* [What you should do]:
Line by line, copy the data below exactly.

⁂

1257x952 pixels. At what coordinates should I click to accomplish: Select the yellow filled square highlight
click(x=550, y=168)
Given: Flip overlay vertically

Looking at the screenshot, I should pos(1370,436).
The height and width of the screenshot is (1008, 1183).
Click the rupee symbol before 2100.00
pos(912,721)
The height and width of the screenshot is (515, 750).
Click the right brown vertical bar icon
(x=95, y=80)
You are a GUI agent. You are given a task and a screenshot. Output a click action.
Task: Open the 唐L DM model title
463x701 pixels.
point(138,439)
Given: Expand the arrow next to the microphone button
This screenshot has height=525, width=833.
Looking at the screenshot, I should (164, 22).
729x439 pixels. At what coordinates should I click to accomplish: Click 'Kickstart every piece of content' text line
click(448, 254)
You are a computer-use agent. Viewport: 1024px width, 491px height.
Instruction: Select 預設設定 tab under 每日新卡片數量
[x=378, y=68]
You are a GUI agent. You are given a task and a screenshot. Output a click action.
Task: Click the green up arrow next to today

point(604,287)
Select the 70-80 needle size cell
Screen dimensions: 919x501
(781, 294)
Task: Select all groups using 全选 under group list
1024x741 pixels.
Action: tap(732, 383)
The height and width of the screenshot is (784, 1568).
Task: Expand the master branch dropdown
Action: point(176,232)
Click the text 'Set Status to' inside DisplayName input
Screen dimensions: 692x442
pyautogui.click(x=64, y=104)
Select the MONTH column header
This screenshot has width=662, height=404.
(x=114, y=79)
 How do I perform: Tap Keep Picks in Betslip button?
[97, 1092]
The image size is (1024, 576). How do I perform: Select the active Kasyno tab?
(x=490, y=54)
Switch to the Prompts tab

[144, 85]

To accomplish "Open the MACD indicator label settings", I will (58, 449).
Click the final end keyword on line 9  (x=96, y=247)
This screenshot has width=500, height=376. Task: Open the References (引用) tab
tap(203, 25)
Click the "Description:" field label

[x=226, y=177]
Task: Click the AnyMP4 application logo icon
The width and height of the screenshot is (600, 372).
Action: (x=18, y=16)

⁂

* [Solution]:
1257x952 pixels. At what coordinates should I click to accomplish: Select the yellow filled square highlight
click(x=550, y=168)
Given: Flip overlay vertically

Looking at the screenshot, I should pos(1370,436).
The height and width of the screenshot is (1008, 1183).
Click the rupee symbol before 2100.00
pos(912,721)
The height and width of the screenshot is (515, 750).
Click the right brown vertical bar icon
(x=95, y=80)
You are a GUI agent. You are given a task and a screenshot. Output a click action.
Task: Open the 唐L DM model title
463x701 pixels.
point(138,439)
Given: Expand the arrow next to the microphone button
This screenshot has height=525, width=833.
Looking at the screenshot, I should (164, 22).
729x439 pixels. At what coordinates should I click to accomplish: Click 'Kickstart every piece of content' text line
click(448, 254)
You are a computer-use agent. Viewport: 1024px width, 491px height.
Instruction: Select 預設設定 tab under 每日新卡片數量
[x=378, y=68]
You are a GUI agent. You are given a task and a screenshot. Output a click action.
Task: Click the green up arrow next to today

point(604,287)
Select the 70-80 needle size cell
Screen dimensions: 919x501
(781, 294)
Task: Select all groups using 全选 under group list
1024x741 pixels.
Action: tap(732, 383)
The height and width of the screenshot is (784, 1568).
Task: Expand the master branch dropdown
Action: point(176,232)
Click the text 'Set Status to' inside DisplayName input
Screen dimensions: 692x442
pyautogui.click(x=64, y=104)
Select the MONTH column header
This screenshot has width=662, height=404.
(x=114, y=79)
 How do I perform: Tap Keep Picks in Betslip button?
[97, 1092]
The image size is (1024, 576). How do I perform: Select the active Kasyno tab?
(x=490, y=54)
Switch to the Prompts tab

[144, 85]

To accomplish "Open the MACD indicator label settings", I will (58, 449).
Click the final end keyword on line 9  (x=96, y=247)
This screenshot has width=500, height=376. Task: Open the References (引用) tab
tap(203, 25)
Click the "Description:" field label

[x=226, y=177]
Task: Click the AnyMP4 application logo icon
The width and height of the screenshot is (600, 372).
Action: (x=18, y=16)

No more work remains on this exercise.